Maria Reed told ABC News that after five moves in 15 years with her husband Patrick Reed, who is an active duty E6-P (staff sargeant, promotable) in the Army, she has become a professional at packing up, moving and making a new space feel like their own.
"I realized I’ve got this insider knowledge so I said, 'let’s put this to use,'" Reed, who currently resides on base at Fort Hood, Texas, said. "I hate hearing military families say, 'they'll wait to do a home project until they get a forever home.' Whether it’s a year or however long that family will have memories in that place, so I want to make it as beautiful as possible for that time."
The computer science teacher and mother of two teens, 14-year-old Parker and 13-year-old Patrick, worked in television and film production for nearly 20 years before her husband enlisted in the military.
"We all kind of have this like, this is our tribe mentality in a way," she said of fellow military families.
Reed said she gets "crafty" with design transformations.
"When you live in rental or military housing you can’t always make permanent changes like painting the walls, so one of my favorite hacks is using removable wallpaper to create accent walls," she said. "It’s so easy."
"A lot of times we will buy and refurbish stuff, it just depends what we're working on," she said.
"There are so many people in the community who want to help donate their time and materials when they can," she explained.

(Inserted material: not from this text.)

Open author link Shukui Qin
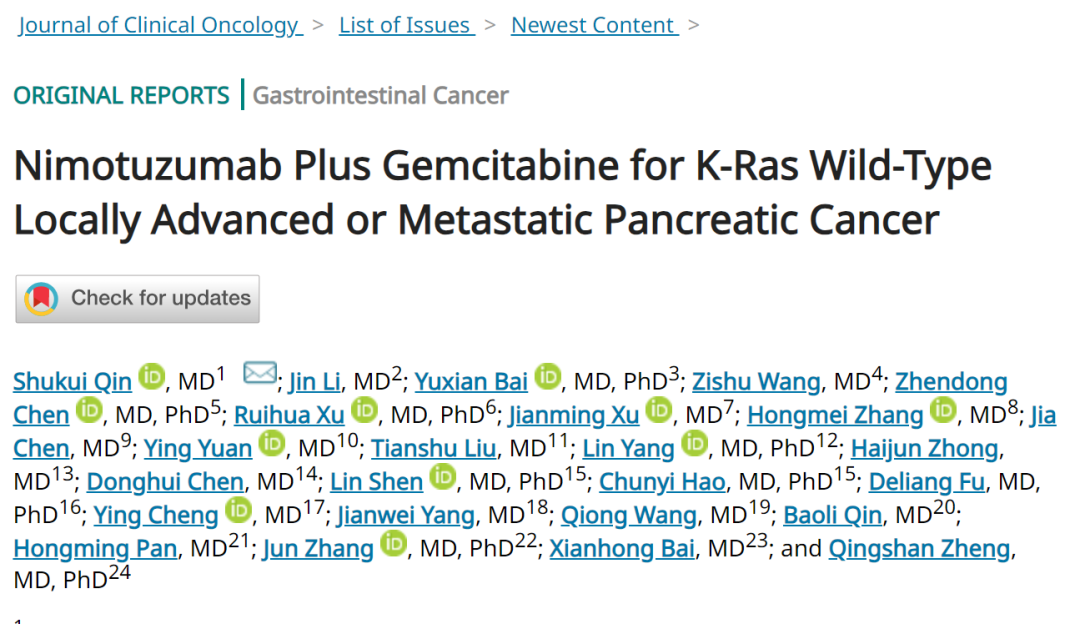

Now, Reed finds families through online submissions and nominations from the community to feature on her web series. After meeting with the family, she creates a design based on their lifestyle and gets to work.
"I get thousands of emails nominating families. I wish I could do it for everyone but I have to think of budget and logistics," she explained. "We hear about the families' stories and it's really difficult but we pick what we can do locally to make a difference right now."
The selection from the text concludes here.